Cuando la familia se juntaba, Pepi, tragando sus muelles, suspiraba con dificultad y decía:
-Ay, esa Kiwi! ¡Qué bien estaríamos todos juntos si no fuera por esos asquerosos caramelos!
-¡Es terrible! -gemía Heja desde su bañera llena de gelatina de arándano-. ¡Es realmente terrible! ¡Esa Kiwi es el oprobio de toda nuestra familia!
-¡Qué vergüenza! ¡Qué vergüenza! -añadía Gia bajo su verde sombrero de copa-. No entiendo cómo nosotros, unos hermanos tan bien avenidos y cariñosos, tenemos una hermana pendenciera que, con sus caramelos, nos hace la vida imposible.
-Tampoco lo entiendo yo, queridos míos -se quejaba Hipa agitando el trombón por encima de una palangana llena de espuma-. De verdad que no lo entiendo. ¿Podéis creer que esa Kiwi está comiendo caramelos constantemente? Llevándonos todos tan bien y, de repente, ¡una cosa así!
-¡Ya está! ¡Hay que acabar con eso! -decía Kaku con firmeza-. No podemos permitir que Kiwi nos amargue la vida. Al fin y al cabo, somos hermanos. Tenemos que querernos unos a otros. No podemos tener en casa interminables riñas por culpa de esos asquerosos caramelos.
Tanto se quejaron, movieron la cabeza con desaprobación, lloraron, se asombraron y maldijeron su destino que, finalmente, llegaron a la conclusión de que debían poner las cosas claras.
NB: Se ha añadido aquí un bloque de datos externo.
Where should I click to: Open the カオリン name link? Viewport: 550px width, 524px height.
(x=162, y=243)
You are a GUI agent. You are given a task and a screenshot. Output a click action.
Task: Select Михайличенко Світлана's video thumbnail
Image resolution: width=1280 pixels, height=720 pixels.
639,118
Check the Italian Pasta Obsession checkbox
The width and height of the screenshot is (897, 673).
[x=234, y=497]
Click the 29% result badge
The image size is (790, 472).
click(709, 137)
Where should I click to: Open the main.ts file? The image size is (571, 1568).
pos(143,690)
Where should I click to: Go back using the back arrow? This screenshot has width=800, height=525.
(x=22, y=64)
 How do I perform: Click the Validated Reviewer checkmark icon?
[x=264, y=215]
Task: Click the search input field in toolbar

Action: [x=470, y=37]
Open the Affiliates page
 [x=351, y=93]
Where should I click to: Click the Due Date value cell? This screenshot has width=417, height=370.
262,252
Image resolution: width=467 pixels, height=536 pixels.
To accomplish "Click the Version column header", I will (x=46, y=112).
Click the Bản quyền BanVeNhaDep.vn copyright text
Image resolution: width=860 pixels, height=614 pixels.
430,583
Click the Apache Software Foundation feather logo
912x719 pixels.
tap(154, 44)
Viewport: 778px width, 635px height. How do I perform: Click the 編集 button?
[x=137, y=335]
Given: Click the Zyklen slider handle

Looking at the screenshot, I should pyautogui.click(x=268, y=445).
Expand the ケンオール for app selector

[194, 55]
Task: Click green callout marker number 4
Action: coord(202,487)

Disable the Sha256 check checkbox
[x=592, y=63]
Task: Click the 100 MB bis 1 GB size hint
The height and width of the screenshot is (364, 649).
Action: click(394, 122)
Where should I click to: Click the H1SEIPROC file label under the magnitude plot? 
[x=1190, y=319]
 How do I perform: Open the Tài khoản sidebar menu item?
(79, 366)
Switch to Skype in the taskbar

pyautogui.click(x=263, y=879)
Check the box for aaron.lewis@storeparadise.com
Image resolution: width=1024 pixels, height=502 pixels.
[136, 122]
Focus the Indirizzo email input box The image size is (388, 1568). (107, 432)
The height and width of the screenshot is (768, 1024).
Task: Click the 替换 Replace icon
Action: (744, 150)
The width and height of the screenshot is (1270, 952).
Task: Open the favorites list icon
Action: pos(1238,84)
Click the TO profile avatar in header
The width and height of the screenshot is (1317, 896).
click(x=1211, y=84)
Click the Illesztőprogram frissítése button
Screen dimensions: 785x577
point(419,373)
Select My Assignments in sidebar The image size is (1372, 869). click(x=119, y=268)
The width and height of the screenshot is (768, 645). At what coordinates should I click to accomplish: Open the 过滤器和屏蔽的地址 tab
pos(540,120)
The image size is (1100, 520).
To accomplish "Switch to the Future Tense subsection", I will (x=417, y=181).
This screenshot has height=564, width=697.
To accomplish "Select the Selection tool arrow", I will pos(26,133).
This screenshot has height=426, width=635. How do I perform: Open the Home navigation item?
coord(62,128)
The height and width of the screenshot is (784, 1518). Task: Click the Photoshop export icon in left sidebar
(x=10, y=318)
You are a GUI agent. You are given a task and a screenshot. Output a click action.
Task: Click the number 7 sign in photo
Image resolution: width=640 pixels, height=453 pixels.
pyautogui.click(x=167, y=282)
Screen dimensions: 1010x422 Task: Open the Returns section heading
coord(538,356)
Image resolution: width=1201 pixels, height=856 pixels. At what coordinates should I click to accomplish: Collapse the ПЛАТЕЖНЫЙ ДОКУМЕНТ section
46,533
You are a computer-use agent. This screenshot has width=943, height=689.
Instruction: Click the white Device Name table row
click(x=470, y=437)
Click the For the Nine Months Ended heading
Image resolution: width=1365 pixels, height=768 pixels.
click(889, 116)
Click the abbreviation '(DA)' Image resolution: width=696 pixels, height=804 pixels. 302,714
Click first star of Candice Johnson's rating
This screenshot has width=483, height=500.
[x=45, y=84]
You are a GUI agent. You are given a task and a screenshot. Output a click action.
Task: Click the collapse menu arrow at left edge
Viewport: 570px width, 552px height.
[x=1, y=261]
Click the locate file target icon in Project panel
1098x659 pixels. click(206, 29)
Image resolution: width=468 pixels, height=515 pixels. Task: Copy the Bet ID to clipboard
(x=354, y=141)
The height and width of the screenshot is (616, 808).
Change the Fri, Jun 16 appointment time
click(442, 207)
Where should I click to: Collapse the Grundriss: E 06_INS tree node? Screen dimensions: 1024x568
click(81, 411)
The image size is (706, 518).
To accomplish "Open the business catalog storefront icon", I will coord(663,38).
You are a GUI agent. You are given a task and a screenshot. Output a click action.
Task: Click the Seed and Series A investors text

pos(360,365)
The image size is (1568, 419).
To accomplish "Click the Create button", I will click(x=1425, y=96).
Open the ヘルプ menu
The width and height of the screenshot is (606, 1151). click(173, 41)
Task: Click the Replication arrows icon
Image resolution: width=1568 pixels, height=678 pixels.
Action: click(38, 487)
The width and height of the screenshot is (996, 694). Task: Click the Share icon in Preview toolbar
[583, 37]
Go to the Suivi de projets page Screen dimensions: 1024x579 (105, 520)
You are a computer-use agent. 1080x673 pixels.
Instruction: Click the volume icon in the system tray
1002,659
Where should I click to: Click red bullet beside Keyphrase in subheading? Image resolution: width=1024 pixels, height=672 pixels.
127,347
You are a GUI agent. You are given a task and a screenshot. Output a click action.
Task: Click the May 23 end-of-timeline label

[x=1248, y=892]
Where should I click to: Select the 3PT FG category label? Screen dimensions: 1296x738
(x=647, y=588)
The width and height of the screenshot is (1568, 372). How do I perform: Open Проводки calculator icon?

Le dijeron a Kiwi:
-Lo sentimos, tienes que marcharte de nuestra casa. No podemos permitir que arruines nuestras vidas con tus horrorosos caramelos. Tienes que buscarte otro domicilio.
Kiwi no dijo nada. ¿Y qué podía decir? Abandonó la casa en busca de otro lugar para vivir. Y, realmente, en cuanto se fue, otra vez la paz y la tranquilidad reinaron en la casa.
-¿Lo veis? ¿Qué os decía yo? -dijo Pepi acomodándose en el sillón-. Ahora tenemos paz y armonía.
-Paz, armonía y amistad -añadió Kaku.
- Y se acabó lo de los malditos caramelos -intervino Heja.
-Me sabe mal -dijo Hipa-, pero no podíamos hacer otra cosa. No convertiremos nuestra casa en un infierno por culpa de la pequeña Kiwi y sus caramelos.
Gia también movía con aprobación la cabeza. Reinaban la armonía y un ambiente agradable. Pero, de repente, Gia se acordó de algo. Silenciosamente, fue a otro cuarto, donde en un rincón se hallaban las plumas, cubiertas de polvo por no haber sido usadas durante mucho tiempo, junto a un puro a medio fumar. Cogió una y otra cosa, les quitó el polvo y, volviendo al comedor, se topó con Pepi que, sigilosamente, bajaba del ático algunos viejos aros de barril. Se abrió una puerta y apareció la cabeza de Heja con el lazo para cazar chimpancés y, tras otra puerta, por donde Hipa acababa de desaparecer, se oyó el sonido metálico de unas medallas.